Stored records
◆ ◆ ◆ ◆ ◆ ◆ ◆

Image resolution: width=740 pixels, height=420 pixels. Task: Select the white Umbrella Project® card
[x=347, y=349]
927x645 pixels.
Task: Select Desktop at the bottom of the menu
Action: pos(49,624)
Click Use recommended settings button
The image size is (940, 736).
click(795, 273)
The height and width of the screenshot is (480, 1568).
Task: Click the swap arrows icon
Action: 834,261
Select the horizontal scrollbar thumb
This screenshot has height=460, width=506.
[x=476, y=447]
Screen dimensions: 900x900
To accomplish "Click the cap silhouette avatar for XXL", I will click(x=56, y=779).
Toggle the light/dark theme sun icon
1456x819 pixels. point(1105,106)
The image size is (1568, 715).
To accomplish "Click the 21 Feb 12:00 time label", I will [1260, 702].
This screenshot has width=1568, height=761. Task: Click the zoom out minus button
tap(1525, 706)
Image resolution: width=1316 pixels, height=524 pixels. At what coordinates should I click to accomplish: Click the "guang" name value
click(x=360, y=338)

◆ ◆ ◆ ◆ ◆ ◆ ◆

Reproduce each entry above. Every word must match.

ANSWER BOX >>
Image resolution: width=740 pixels, height=420 pixels. Task: Select the white Umbrella Project® card
[x=347, y=349]
927x645 pixels.
Task: Select Desktop at the bottom of the menu
Action: pos(49,624)
Click Use recommended settings button
The image size is (940, 736).
click(795, 273)
The height and width of the screenshot is (480, 1568).
Task: Click the swap arrows icon
Action: 834,261
Select the horizontal scrollbar thumb
This screenshot has height=460, width=506.
[x=476, y=447]
Screen dimensions: 900x900
To accomplish "Click the cap silhouette avatar for XXL", I will click(x=56, y=779).
Toggle the light/dark theme sun icon
1456x819 pixels. point(1105,106)
The image size is (1568, 715).
To accomplish "Click the 21 Feb 12:00 time label", I will [1260, 702].
This screenshot has width=1568, height=761. Task: Click the zoom out minus button
tap(1525, 706)
Image resolution: width=1316 pixels, height=524 pixels. At what coordinates should I click to accomplish: Click the "guang" name value
click(x=360, y=338)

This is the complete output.